I moved the Mac that has the scanner attached to another place in the house, one more convenient, less underfoot. So of course to test it after relocation I did some scanning. My ostensible purpose was finding a new buddy icon. And that turned into a more general wading through all the family albums. This snap was taken in front of a duplex my grandfather owned and rented out to my mom for a year or two. It must have been after my mother’s fender bender, because you can see the crimp in the Chevrolet logo. I don’t think this image of me looks anything like other pictures of me at the time. Except for the extra cookies I’m carrying around.
The two girls in back are my uncle’s first two daughters, Rita and Terri. Rita’s now a journalist in Sacramento, and I think Terri still lives in Germany. That’s my grandparents’ rancher in the background. We’re “sledding” in the open field/backyard of McMakens’ place. I don’t know why we didn’t go someplace with some vertical. The field (maybe an acre?) used to be empty, just some trees in the back, with a gravel drive along the edge. Then McMaken’s Scottish terrier died, and he buried Charlie in the field, with a big marker you could read through the picture window in my grandparents’ living room. I think my grandmother grew roses on that trellis that you can see between the shrubs. I remember learning that word as a kid. Trellis.

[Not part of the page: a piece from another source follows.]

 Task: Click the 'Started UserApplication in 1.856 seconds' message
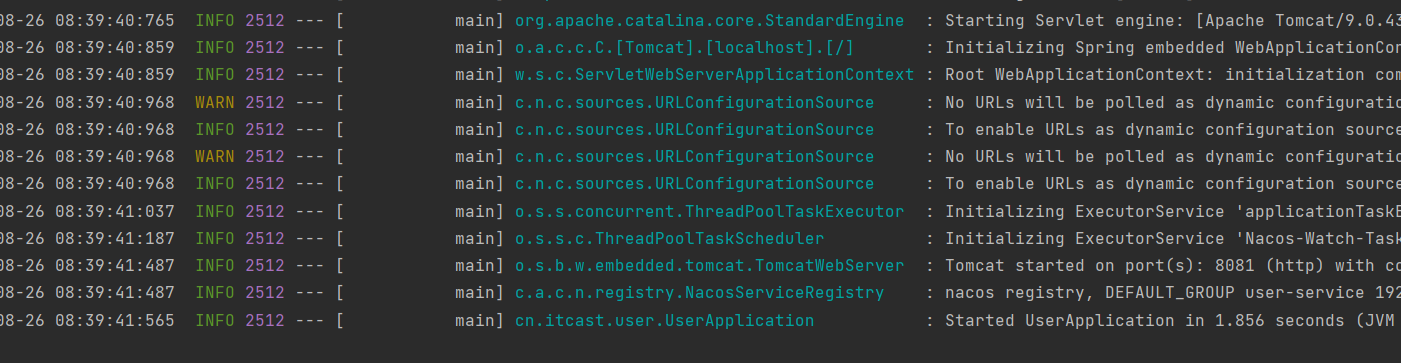[1172, 320]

Most of the photos in the albums are in pretty shabby shape, and I am not the Photoshop monkey that I used to be, so you’re seeing all the scratches and specks. Especially this overexposed image of my mother and father in Sacramento in about 1952. This must have been before they were married. Maybe it’s because they’re both smiling so broadly.
I guess I wasn’t at this reunion—according to my notes, I would have been in graduate school by then—but I attended my share of them. The Williams family always met in Fountain Park (somewhat exotic for me, being on the other side of town from where I lived) and rented out the picnic room. I didn’t realize it at the time, but Helen and Wilson (see the image on Flickr for the callouts) were my maternal grandmother’s parents. To me, they were just generalized old relatives from the country. What I particularly like about this picture is that everyone is looking in a different direction. No retakes in 1978.
About all that I remember of this place on Spring Street is that we had a neighbor named Myers. But in the local dialect, it sounded to me more like “Mars.” Must have been cool to have one of Ray Walston’s compadres living next door. I don’t remember that rabbit, and I certainly don’t remember that suit.